Early April rains and a string of warm weather has planting season firmly in the minds for many Midwest farmers. As they look at markets for the upcoming crop, acreage expectations are likely to limit corn’s price movement, but soybeans may find room to be bullish.
“With corn, it’s hard to get pulled up because the intended acreage was higher,” said Jack Scoville of Price Futures Group. “I expect we’ll see some fading in the new crop. In the beans, the expectations are much more tempered because the acreage is unchanged from last year. If there is a potential for a rally, it would probably be in the new crop soybeans rather than the new crop corn.”
Markets have been on an uptrend in recent weeks, which matches the seasonal trend, but Scoville said not to be surprised if there is some selling as prices reach their peak. Weather will also be a significant factor in the coming weeks as rains have helped ease drought in the western Corn Belt, but additional rains could potentially push planting dates back for many farmers.
“If it keeps raining, it will become an issue again,” he said. “It looks like we are going to be warm and dry for a while and that’s going to help dry things out. But it has to stay that way and if weather comes back, delays will become important (to price movement).”
There also remains the concern of flooding along the major rivers as the northern snow pack melts and could make the Missouri and Mississippi rivers rise quickly.

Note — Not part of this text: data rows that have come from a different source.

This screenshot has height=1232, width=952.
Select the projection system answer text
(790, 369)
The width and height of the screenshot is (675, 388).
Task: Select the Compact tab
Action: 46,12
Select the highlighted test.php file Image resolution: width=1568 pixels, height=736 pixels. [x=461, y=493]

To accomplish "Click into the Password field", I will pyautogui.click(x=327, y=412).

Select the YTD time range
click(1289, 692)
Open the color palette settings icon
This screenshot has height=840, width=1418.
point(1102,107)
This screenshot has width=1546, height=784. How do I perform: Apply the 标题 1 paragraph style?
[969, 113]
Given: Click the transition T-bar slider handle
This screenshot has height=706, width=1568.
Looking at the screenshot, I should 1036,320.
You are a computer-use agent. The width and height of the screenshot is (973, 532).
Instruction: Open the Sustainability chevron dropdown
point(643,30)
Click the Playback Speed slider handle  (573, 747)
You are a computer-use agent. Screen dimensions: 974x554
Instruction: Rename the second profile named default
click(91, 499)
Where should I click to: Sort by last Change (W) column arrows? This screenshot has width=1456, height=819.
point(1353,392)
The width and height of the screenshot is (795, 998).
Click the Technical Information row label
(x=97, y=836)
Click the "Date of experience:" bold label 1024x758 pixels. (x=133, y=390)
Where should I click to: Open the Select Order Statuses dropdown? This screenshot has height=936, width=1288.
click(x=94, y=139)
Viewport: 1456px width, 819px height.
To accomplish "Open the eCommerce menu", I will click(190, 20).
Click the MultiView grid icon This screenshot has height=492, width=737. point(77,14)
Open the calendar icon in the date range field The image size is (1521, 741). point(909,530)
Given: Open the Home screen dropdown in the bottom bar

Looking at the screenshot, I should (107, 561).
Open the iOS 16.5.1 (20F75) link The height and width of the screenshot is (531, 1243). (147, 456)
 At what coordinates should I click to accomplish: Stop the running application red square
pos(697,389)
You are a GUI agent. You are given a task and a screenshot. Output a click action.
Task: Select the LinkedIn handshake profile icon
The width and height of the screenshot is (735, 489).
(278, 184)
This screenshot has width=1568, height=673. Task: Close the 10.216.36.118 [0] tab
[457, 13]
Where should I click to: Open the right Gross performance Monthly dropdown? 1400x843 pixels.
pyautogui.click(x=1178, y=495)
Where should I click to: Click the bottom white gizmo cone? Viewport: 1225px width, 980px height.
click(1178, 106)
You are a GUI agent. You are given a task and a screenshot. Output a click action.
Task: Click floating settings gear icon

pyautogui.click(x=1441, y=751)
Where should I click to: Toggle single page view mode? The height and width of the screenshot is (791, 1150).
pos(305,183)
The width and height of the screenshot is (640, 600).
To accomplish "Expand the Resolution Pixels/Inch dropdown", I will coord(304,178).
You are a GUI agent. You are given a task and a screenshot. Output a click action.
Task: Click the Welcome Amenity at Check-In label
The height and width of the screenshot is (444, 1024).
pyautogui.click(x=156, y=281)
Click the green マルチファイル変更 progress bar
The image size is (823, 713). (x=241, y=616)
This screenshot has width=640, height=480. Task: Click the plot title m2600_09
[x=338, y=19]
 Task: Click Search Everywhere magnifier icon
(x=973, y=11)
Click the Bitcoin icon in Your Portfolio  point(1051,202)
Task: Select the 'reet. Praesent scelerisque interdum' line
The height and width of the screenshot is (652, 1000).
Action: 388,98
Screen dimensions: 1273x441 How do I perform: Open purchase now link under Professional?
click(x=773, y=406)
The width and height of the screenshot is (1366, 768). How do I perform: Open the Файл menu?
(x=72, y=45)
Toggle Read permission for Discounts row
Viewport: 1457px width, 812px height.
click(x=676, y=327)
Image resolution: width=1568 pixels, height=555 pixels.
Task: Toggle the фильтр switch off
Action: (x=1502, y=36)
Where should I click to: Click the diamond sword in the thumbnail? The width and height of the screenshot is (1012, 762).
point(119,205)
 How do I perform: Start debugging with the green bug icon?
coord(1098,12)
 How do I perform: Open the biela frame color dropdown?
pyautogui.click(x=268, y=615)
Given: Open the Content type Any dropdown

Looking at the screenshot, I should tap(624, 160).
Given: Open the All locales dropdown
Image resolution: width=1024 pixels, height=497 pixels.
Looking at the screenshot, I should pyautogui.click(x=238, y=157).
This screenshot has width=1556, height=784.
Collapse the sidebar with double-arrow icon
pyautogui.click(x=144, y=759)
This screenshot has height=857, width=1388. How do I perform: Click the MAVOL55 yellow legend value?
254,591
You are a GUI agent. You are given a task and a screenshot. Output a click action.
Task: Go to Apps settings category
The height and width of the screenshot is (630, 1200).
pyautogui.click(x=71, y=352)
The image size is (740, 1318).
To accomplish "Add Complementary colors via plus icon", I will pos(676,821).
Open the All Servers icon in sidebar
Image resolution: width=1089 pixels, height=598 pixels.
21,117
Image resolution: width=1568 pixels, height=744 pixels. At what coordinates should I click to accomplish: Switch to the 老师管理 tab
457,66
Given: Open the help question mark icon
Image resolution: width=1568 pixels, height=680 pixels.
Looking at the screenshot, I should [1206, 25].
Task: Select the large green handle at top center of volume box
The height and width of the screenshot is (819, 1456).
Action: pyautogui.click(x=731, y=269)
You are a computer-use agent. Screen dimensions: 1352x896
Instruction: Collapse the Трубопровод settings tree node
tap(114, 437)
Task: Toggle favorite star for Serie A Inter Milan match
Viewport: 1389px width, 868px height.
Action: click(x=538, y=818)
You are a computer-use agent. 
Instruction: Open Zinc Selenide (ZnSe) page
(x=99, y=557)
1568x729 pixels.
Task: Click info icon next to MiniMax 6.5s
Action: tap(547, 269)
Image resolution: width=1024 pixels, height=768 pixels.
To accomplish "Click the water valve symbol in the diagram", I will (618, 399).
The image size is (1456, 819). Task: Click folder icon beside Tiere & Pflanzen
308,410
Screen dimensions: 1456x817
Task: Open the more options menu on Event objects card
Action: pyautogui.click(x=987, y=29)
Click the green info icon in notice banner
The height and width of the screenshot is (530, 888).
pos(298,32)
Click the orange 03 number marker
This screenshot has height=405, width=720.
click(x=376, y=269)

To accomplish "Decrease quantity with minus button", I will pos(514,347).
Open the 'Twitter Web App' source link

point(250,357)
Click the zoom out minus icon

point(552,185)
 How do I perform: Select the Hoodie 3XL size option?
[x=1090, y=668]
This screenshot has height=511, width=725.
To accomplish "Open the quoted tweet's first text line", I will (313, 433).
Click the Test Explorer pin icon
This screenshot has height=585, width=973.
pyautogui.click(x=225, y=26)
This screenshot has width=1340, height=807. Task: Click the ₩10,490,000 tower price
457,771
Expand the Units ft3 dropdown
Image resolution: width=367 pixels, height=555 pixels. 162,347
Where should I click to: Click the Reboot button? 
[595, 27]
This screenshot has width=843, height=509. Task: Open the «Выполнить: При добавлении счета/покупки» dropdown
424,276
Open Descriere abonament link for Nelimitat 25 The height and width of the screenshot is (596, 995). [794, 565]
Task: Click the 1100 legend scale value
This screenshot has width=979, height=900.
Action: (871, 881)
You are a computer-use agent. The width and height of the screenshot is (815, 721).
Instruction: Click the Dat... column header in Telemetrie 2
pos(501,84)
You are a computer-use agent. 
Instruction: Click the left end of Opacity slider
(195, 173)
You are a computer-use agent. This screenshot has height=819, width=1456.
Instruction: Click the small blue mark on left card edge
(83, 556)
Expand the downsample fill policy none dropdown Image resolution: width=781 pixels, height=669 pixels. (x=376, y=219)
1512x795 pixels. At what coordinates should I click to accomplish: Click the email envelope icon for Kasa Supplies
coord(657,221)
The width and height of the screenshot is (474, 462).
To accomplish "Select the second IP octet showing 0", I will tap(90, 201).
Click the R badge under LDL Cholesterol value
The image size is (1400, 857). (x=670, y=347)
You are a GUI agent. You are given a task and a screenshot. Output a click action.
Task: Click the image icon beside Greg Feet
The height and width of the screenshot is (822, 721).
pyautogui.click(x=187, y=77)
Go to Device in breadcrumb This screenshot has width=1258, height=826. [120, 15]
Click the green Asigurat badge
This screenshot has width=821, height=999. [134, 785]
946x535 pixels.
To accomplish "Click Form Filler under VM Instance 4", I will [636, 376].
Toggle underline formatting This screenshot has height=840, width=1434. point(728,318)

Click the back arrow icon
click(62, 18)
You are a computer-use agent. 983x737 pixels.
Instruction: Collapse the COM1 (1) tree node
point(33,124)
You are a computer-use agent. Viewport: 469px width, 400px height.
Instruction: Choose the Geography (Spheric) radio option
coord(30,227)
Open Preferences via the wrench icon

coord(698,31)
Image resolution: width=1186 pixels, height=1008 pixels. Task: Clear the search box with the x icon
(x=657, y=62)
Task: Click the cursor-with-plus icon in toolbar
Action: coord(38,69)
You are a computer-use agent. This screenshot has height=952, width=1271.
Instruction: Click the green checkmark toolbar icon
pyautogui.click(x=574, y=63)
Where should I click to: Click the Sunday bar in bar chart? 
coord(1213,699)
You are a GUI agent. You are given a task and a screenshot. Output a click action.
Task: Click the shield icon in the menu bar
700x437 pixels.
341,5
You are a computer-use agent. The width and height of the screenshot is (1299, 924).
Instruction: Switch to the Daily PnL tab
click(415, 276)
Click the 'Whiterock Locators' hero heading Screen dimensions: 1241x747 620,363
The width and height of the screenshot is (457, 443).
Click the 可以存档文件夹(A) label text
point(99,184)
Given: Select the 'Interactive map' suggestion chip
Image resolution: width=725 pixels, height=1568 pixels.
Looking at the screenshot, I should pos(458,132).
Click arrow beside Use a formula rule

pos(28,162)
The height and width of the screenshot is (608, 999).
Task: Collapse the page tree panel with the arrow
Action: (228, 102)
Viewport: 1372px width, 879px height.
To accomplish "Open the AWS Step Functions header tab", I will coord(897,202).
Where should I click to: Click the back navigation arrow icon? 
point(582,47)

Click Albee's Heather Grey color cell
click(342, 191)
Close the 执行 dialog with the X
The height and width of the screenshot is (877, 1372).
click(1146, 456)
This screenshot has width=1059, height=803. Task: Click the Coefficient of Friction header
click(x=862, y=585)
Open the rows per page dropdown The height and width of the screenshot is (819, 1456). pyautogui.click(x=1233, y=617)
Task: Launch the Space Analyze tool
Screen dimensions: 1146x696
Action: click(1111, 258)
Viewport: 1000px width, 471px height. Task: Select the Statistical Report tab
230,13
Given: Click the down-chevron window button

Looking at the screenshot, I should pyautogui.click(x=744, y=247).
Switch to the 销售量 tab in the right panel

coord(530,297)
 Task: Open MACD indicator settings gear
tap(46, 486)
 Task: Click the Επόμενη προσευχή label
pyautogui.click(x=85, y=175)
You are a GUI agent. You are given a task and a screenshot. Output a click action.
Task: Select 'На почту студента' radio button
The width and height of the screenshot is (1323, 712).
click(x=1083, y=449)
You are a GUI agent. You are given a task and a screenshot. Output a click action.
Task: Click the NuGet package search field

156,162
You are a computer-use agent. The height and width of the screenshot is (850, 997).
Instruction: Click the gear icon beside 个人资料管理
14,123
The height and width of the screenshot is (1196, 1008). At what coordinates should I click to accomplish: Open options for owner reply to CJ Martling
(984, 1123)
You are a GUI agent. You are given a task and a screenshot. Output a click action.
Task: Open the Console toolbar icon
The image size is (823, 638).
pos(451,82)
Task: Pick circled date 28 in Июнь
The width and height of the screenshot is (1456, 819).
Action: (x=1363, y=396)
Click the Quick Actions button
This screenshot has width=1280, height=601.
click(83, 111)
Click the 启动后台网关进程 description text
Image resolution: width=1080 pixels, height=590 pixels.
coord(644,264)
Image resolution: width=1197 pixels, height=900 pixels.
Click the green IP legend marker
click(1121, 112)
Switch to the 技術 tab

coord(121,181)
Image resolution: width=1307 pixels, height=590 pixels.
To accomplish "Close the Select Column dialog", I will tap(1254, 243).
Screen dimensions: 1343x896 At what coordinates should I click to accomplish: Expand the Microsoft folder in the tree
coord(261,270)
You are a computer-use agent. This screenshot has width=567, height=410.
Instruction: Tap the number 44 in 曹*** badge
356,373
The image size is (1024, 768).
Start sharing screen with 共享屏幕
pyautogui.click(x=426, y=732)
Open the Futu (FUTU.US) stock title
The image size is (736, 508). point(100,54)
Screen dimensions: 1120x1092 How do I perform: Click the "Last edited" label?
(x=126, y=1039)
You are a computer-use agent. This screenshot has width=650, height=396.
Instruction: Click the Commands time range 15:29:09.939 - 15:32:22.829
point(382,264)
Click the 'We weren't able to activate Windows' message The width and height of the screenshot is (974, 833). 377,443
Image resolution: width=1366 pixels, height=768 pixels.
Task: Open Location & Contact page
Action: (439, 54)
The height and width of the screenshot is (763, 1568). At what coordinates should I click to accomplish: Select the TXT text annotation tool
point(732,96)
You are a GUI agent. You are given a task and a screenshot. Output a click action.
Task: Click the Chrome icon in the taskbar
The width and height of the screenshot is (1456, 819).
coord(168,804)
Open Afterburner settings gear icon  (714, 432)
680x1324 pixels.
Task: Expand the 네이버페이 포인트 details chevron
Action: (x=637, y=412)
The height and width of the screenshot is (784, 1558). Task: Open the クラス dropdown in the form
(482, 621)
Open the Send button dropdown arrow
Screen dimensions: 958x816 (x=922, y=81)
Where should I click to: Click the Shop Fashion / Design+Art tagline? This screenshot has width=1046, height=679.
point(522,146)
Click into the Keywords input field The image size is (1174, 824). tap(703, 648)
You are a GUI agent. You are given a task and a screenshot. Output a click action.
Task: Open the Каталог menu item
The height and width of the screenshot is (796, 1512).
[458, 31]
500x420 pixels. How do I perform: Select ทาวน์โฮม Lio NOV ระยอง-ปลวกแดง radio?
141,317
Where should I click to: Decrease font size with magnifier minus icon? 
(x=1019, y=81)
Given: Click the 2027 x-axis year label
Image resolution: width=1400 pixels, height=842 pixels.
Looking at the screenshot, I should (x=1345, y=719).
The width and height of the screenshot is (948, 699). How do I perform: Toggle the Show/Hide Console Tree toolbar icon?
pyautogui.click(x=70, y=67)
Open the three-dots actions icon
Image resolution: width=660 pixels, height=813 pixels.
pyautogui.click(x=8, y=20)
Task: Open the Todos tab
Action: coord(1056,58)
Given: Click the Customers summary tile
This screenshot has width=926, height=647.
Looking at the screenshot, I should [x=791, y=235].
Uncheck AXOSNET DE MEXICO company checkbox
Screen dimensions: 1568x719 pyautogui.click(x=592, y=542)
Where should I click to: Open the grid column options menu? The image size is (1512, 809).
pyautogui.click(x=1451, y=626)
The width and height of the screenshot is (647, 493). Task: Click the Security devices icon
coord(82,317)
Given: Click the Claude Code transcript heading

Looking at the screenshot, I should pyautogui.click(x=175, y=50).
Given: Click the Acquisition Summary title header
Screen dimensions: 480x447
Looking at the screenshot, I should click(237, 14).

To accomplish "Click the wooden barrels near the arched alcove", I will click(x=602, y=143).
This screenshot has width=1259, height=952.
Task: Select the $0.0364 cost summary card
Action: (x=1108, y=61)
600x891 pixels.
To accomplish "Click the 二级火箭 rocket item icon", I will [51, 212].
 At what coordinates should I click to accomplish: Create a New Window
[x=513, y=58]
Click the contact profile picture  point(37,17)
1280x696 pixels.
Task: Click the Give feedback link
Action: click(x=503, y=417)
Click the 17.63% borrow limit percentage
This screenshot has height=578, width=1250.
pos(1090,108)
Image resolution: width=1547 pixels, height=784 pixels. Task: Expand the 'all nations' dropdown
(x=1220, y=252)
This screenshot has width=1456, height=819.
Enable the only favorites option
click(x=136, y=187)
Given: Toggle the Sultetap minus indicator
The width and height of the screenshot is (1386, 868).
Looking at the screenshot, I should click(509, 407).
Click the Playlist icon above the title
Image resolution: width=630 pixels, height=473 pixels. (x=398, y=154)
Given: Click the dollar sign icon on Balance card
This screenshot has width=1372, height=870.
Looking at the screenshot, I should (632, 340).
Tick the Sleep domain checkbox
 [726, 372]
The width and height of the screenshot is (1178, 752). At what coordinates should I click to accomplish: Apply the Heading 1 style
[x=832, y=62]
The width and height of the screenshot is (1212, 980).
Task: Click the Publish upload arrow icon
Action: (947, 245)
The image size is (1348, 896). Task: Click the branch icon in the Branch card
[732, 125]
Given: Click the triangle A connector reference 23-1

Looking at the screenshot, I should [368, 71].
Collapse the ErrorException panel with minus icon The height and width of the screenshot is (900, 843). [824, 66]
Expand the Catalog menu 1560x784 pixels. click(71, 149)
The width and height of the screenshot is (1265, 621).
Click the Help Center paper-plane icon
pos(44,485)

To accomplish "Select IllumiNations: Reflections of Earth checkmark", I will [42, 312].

Internationally, corn markets have seen a boost from sales to China in recent weeks, something Scoville said should be sustainable.
The impact of South America’s crop is starting to fade as the U.S. planting season nears, he said.
“It’s gotten late in the season so the weather threat is coming to a close down there,” he said. “Half of Brazil is harvested already and Argentina will get underway in the next couple of weeks.”